Rewrite every one of the records below, replacing "word" with "term" and leaving all other text unchanged. Omit the pictures from your version.

─── DATA ───

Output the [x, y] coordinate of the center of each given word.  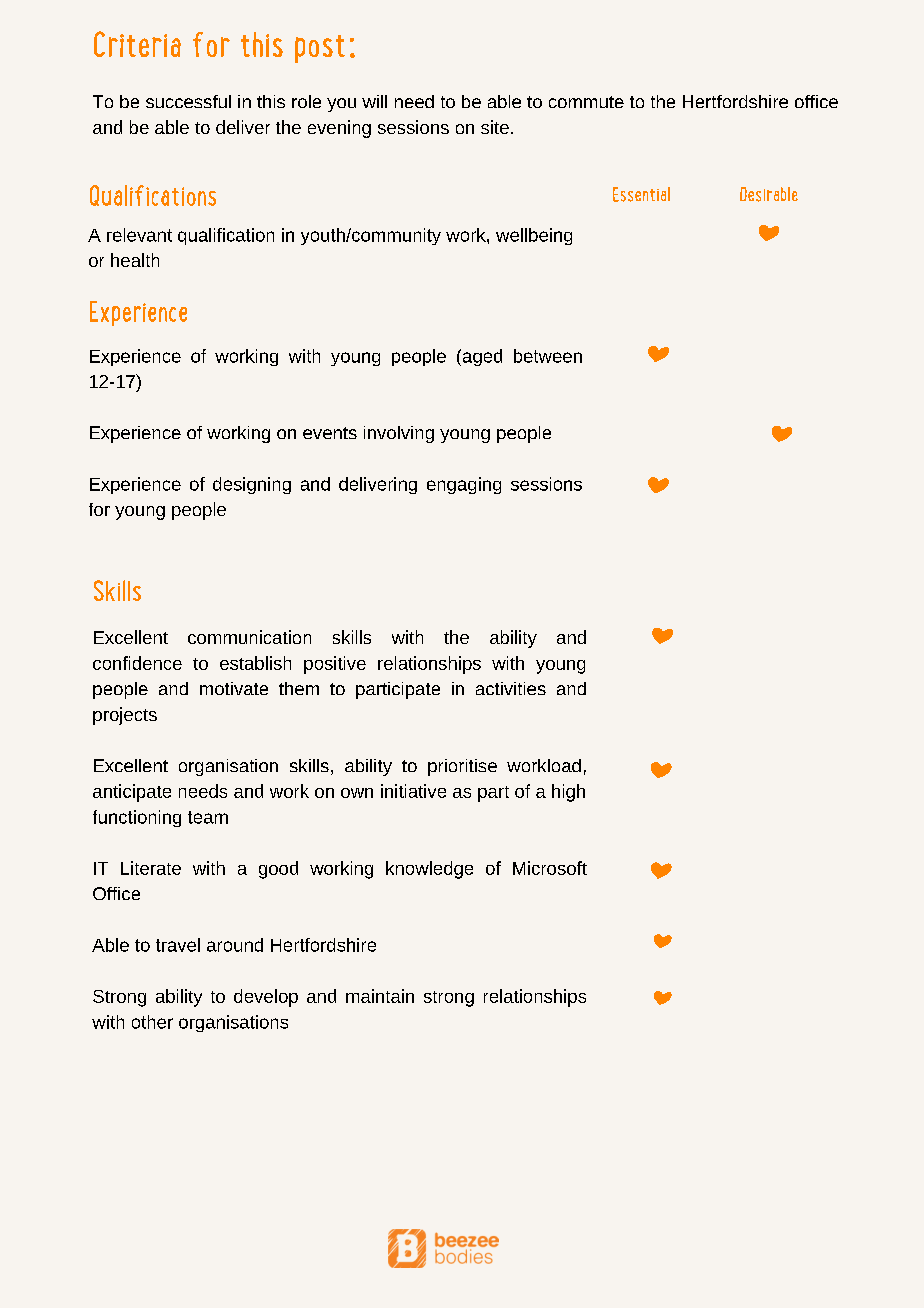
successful [188, 101]
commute [586, 102]
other [152, 1022]
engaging [464, 485]
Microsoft [550, 868]
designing [252, 485]
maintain [380, 996]
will [374, 101]
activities [511, 688]
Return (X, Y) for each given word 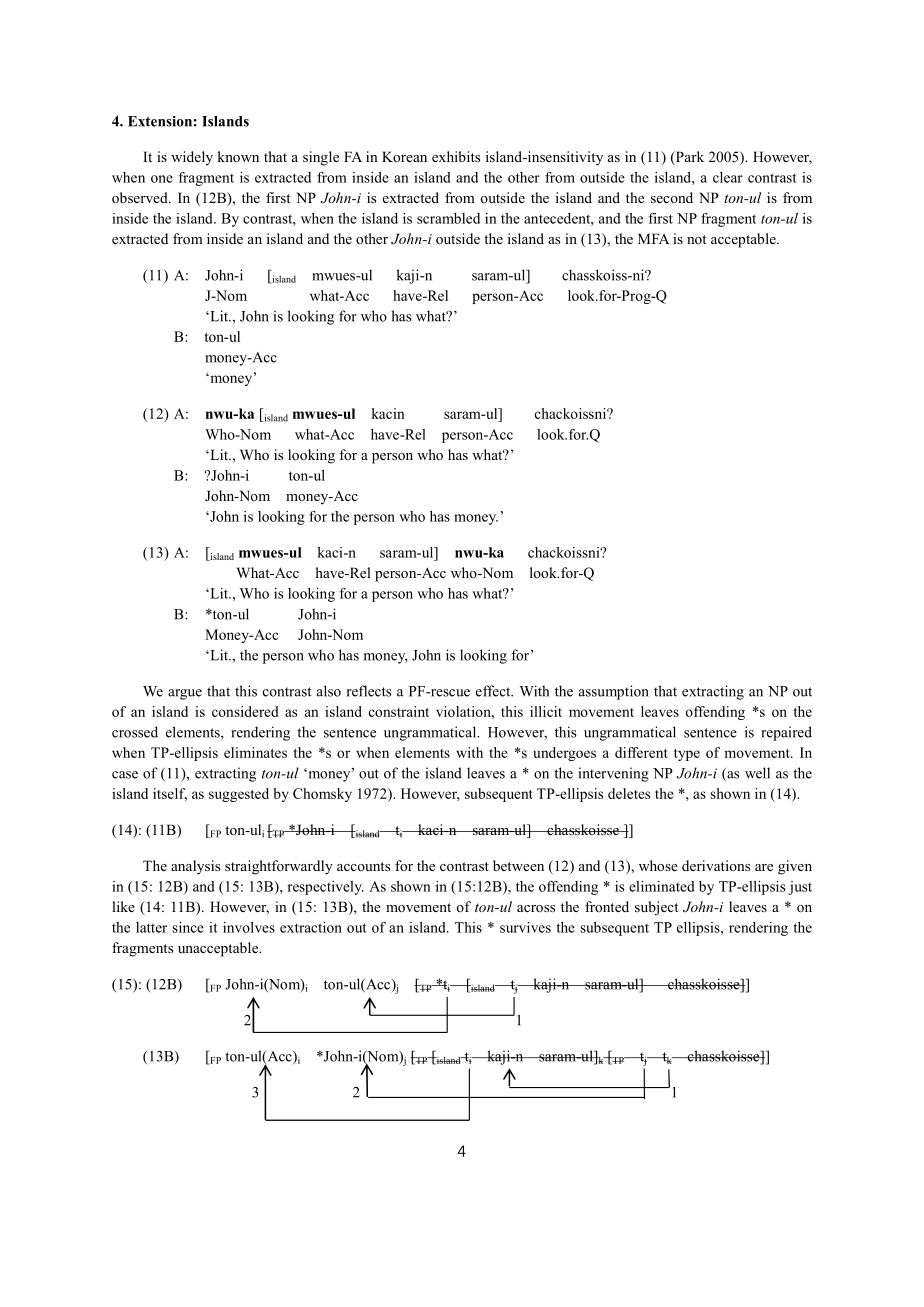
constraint (399, 711)
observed (141, 197)
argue (185, 694)
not (696, 239)
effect (494, 691)
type (687, 755)
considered (245, 711)
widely (192, 158)
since (188, 927)
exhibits (456, 156)
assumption (614, 692)
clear (728, 177)
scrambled (448, 218)
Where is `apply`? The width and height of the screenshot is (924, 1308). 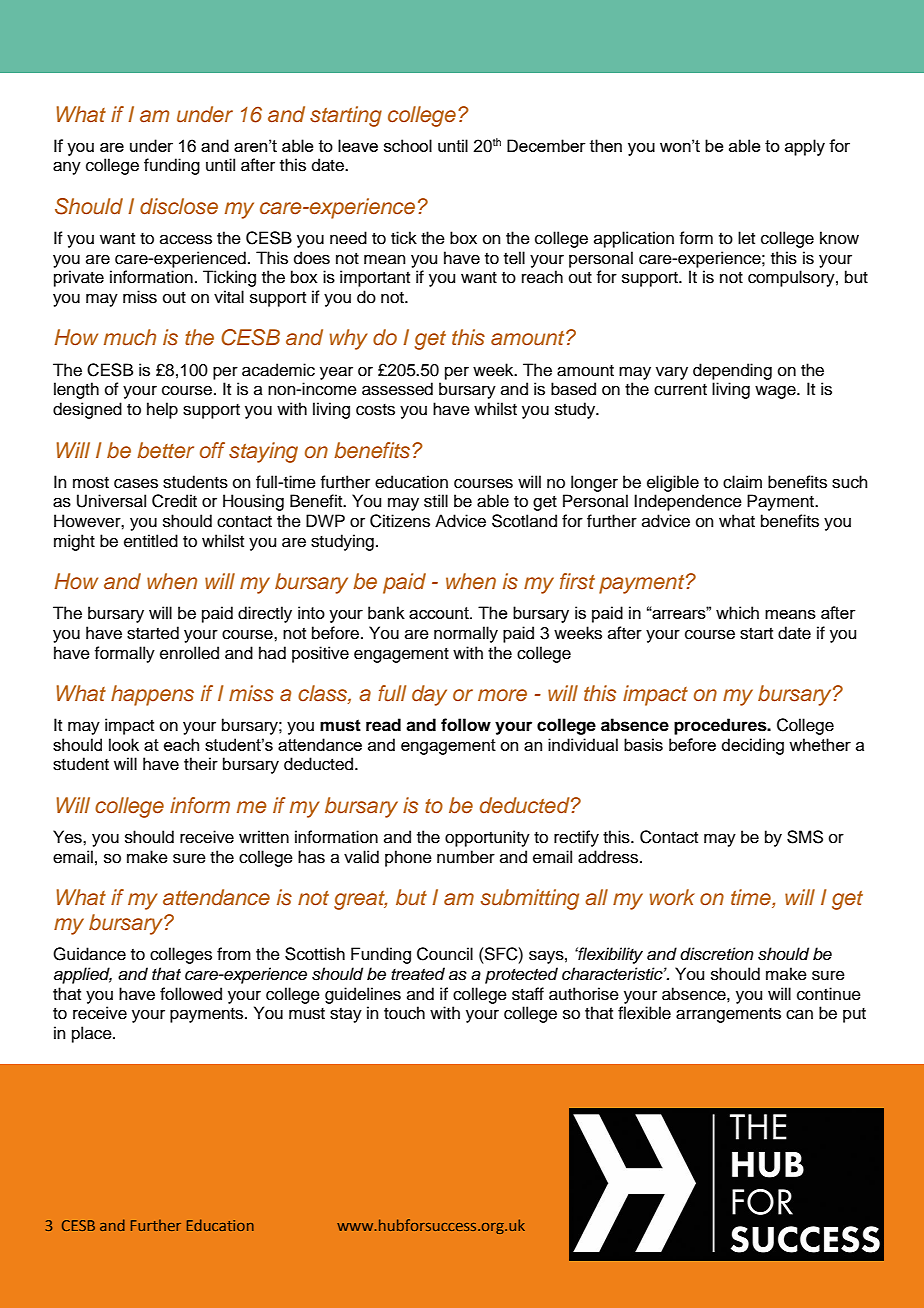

───

CORRECT RESULT >>
Output the [x, y] coordinate of the center of each given term.  
successful [188, 101]
commute [586, 102]
other [152, 1022]
engaging [464, 485]
Microsoft [550, 868]
designing [252, 485]
maintain [380, 996]
will [374, 101]
activities [511, 688]
Return (X, Y) for each given term 
constraint (399, 711)
observed (141, 197)
argue (185, 694)
not (696, 239)
effect (494, 691)
type (687, 755)
considered (245, 711)
widely (192, 158)
since (188, 927)
exhibits (456, 156)
assumption (614, 692)
clear (728, 177)
scrambled (448, 218)
Where is `apply`? The width and height of the screenshot is (924, 1308). 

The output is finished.